テニスを始めたばかりの頃、私は「動きやすい格好なら何でもいいだろう」と、手持ちのランニングウェアでコートに立ちました。しかし、いざラリーが始まると、サーブを打つたびに裾がずり上がり、ボールの予備をポケットに入れようとしても口が狭くて手間取る始末。その時、テニスウェアにはテニスウェアたる「理由」があるのだと痛感しました。
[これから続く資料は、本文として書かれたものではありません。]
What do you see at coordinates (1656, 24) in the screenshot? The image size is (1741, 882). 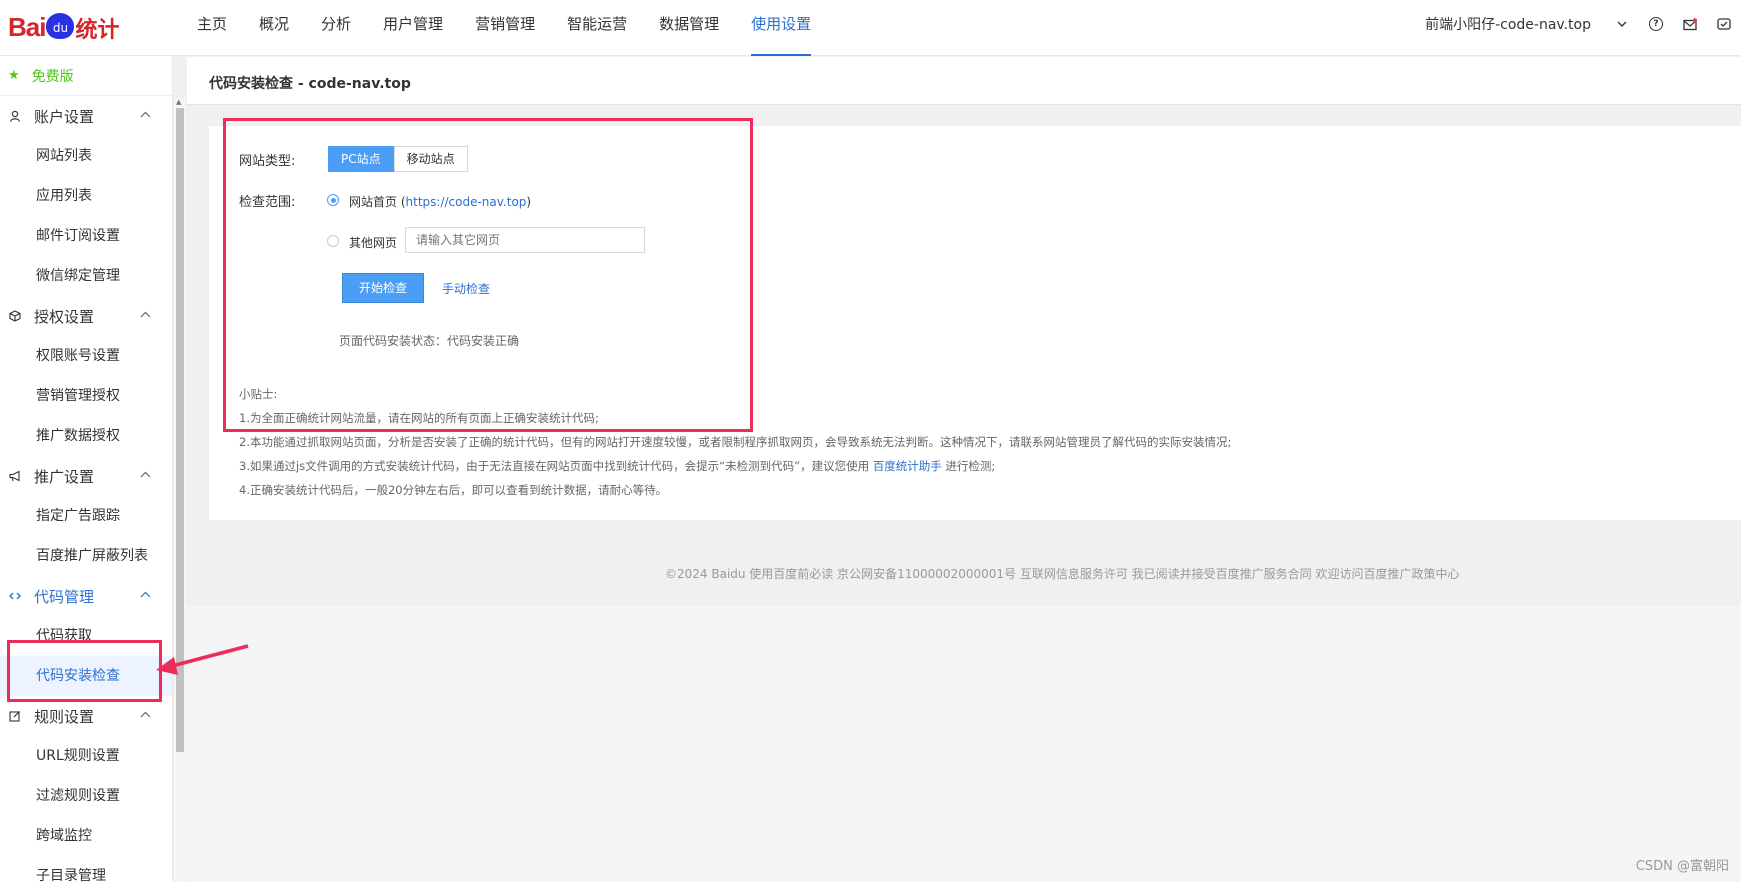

テニスウェア最大の特徴は、何と言ってもテニス特有の激しい「上下・左右・捻り」の動作に特化している点にあります。例えば、サーブやスマッシュといった腕を大きく振り上げる動作。一般的なTシャツだと肩周りが突っ張ってしまいますが、テニスウェアとして設計されたものは、脇の下の裁断が工夫されており、驚くほどスムーズに腕が上がります。
また、意外と見落としがちなのが「ポケット」の設計です。テニスは予備のボールを常に1〜2個持ち歩く必要があります。一般的なハーフパンツのポケットでは、激しいフットワークの最中にボールがこぼれ落ちたり、太ももに当たって不快感を感じたりすることがあります。しかし、専用のパンツはボールの形に馴染むよう深めに作られており、激しく動いてもボールが暴れない安心感があります。
素材面では、近年の技術進化に目を見張るものがあります。真夏の炎天下での試合は過酷そのもの。私が愛用している吸汗速乾 Tシャツは、汗をかいても肌に張り付かず、常にサラサラとした質感をキープしてくれます。さらに、屋外プレーヤーにとって死活問題であるUVカット機能も、今や標準装備。これを怠ると、翌日の疲労感が全く違ってきます。
これからウェアを揃える初心者の皆さんには、まずは「動きやすさ」と「ボール収納」の2点にこだわって選ぶことをおすすめします。デザイン性の高いテニス用スコートやショートパンツは、着るだけでモチベーションを高めてくれる魔法のアイテムでもあります。
ルール面に関しても少し触れておきましょう。趣味で楽しむ分には自由ですが、公式戦に出場する場合はロゴの大きさや数に厳格な規定があります。もし将来的に大会出場を目指すなら、日本テニス協会公認ウェアを1着持っておくと、どんな場面でも気兼ねなくプレーに集中できます。
道具を揃えることは、上達への第一歩です。自分の体にフィットし、テニスの動きをサポートしてくれる一着を見つけたとき、あなたのプレーはもっと自由で楽しいものになるはずです。